Realidade dos municípios
Segundo informações da AMM (Associação Mato-grossense dos Municípios), o atraso no repasse das verbas da Saúde tem obrigado os gestores municipais a retirarem recursos de outras áreas da administração pública para socorrer o setor e garantir o atendimento à população.
Alguns municípios têm investido até 20% do seu orçamento na Saúde, 5% a mais do valor obrigatório, mas ainda não é o suficiente. Com isso, ficam comprometidos os programas básicos de atendimento à população, como o PSF (Programa Saúde da Família), Farmácia Popular, Saúde Bucal, tratamento de endemias e compra de medicamentos de alta e média complexidade.
Privilégio
De acordo com Alexandre Guedes, ao ser convocado pela Justiça para prestar esclarecimentos quanto aos repasses atrasados da saúde, o Estado reconheceu que mantém o pagamento das OSS em dia, mas não justificou a razão pela qual privilegia as entidades privadas.

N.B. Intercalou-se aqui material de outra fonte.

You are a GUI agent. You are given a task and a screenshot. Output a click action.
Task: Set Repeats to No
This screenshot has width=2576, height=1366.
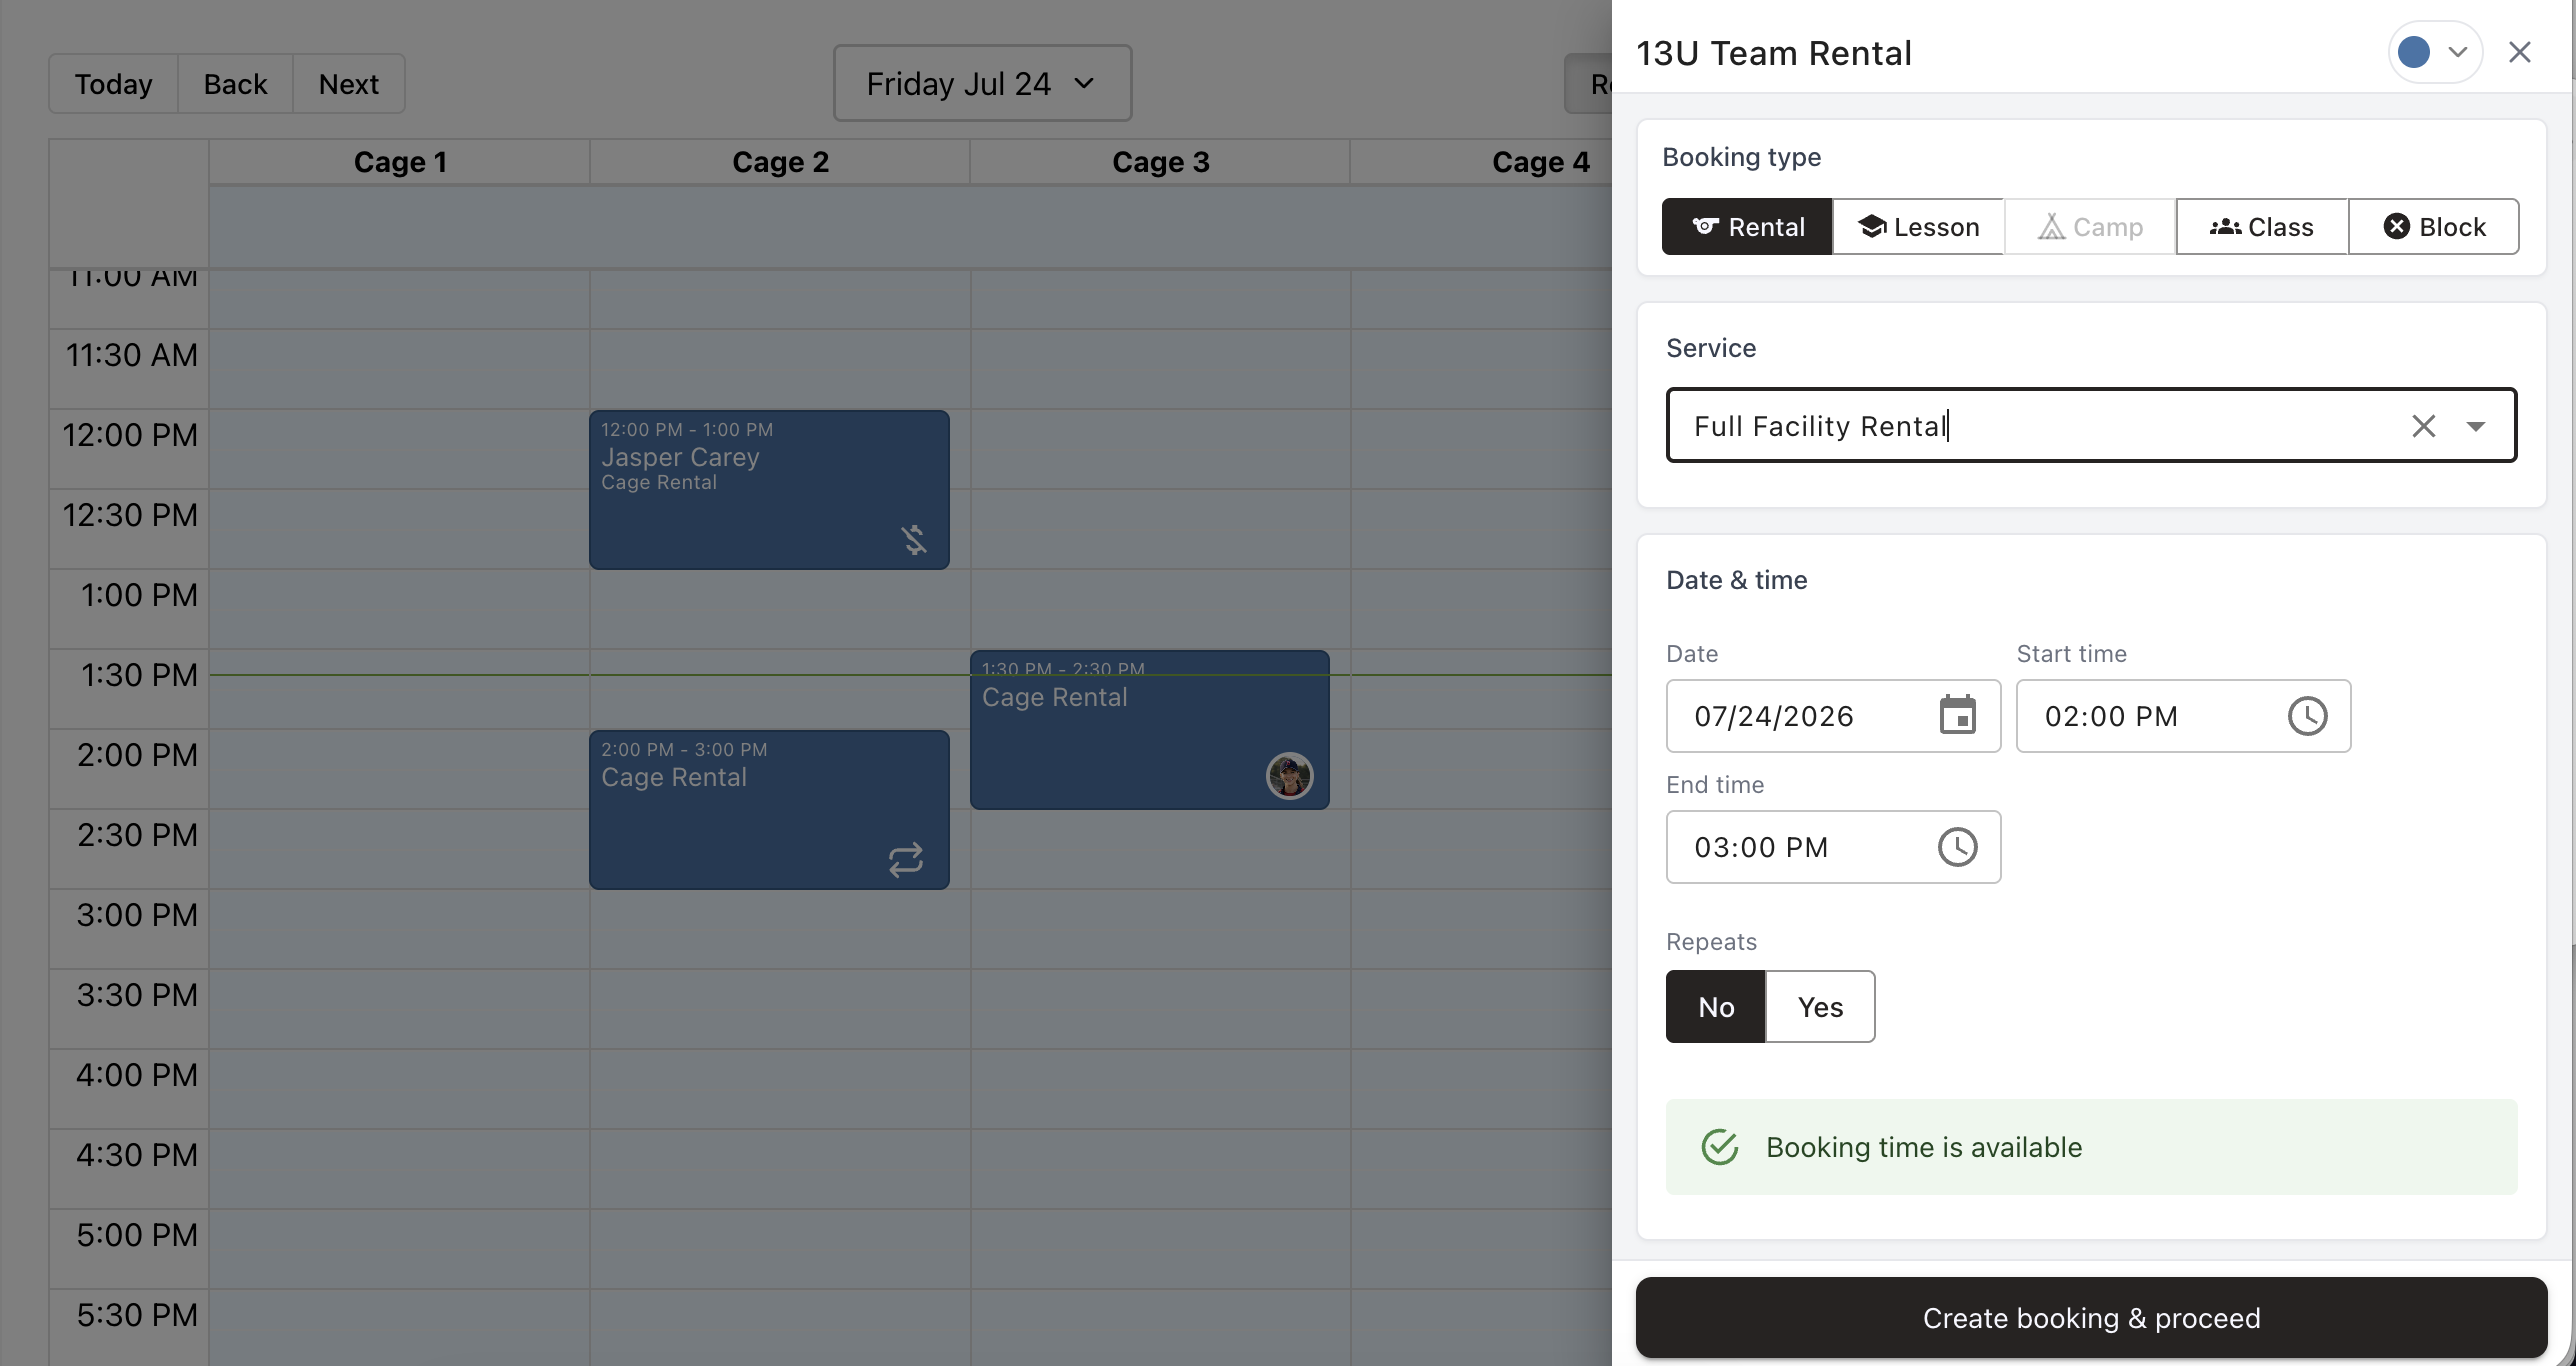pyautogui.click(x=1716, y=1007)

“Eles reconheceram que pagam as OSS. Uma das coisas que o MP destaca na ação é exatamente a ilegalidade de deixar os municípios sem os seus repasses. Os municípios são entes públicos, entes da Federação e devem ter precedência”, destacou.

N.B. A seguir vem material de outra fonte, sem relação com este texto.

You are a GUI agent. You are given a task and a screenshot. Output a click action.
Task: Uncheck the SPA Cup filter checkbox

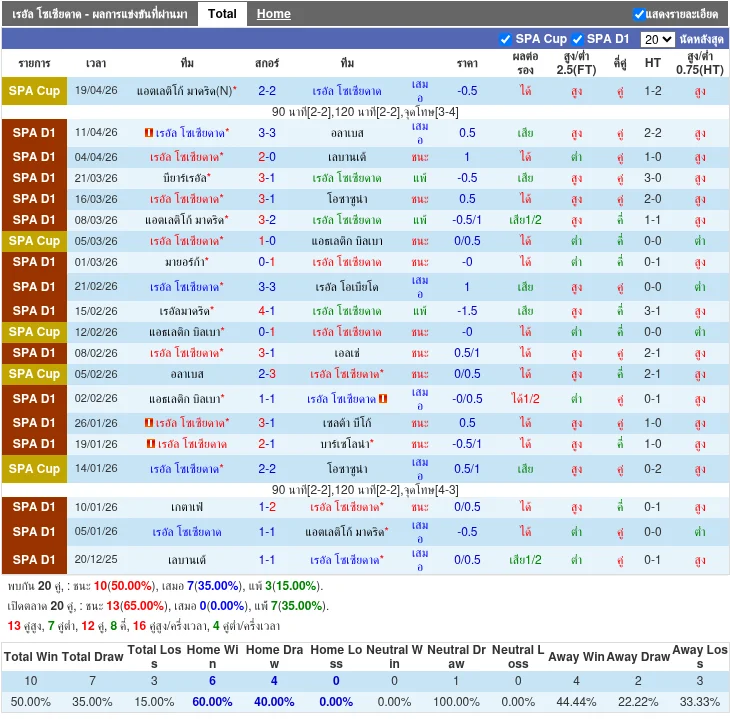click(x=506, y=39)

Questionado se manter o pagamento das OSS em dia seria uma forma de fazer a população aceitar melhor a implantação do sistema em todas as unidades de sáude sob gestão do Estado, o promotor disse não poder se posicionar, mas admitiu que há uma forma de "sucateamento".
"Tudo o que o Estado controla diretamente na Saúde está sendo sucateado", disse.
Outro lado
Ao MidiaNews, o procurador-geral do Estado, Jenz Prochnow, afirmou que o Estado ainda não foi notificado da decisão, mas que irá tomar as providências necessárias para o cumprimento da decisão, assim que for informado oficialmente da liminar.
“O Estado ainda vai ser notificado, nós vamos tomar as providências e estudar o caso. A Secretaria de Saúde deverá verificar o que foi pago e, se for o caso, de recolher algum valor, nós iremos recolher o valor devido”, disse.
Sobre o Estado privilegiar o pagamento das OSS em detrimento dos entes municipais, o procurador disse que a informação “não tem razão de ser”.
“Eu acho que isso não tem nada a ver. As obrigações são mútuas, comuns. Porque alguém não gosta das OSS, isso não significa que ela é ruim. À medida que tiver que ser pago, será pago, seja OSS, seja município”, afirmou.
Na manhã de hoje, o Governo do Estado informou, por meio de nota, que os repasses da Saúde para os municípios de Várzea Grande, Cuiabá e Rondonópolis, referentes ao mês de julho, estavam sendo executados nesta terça-feira (25).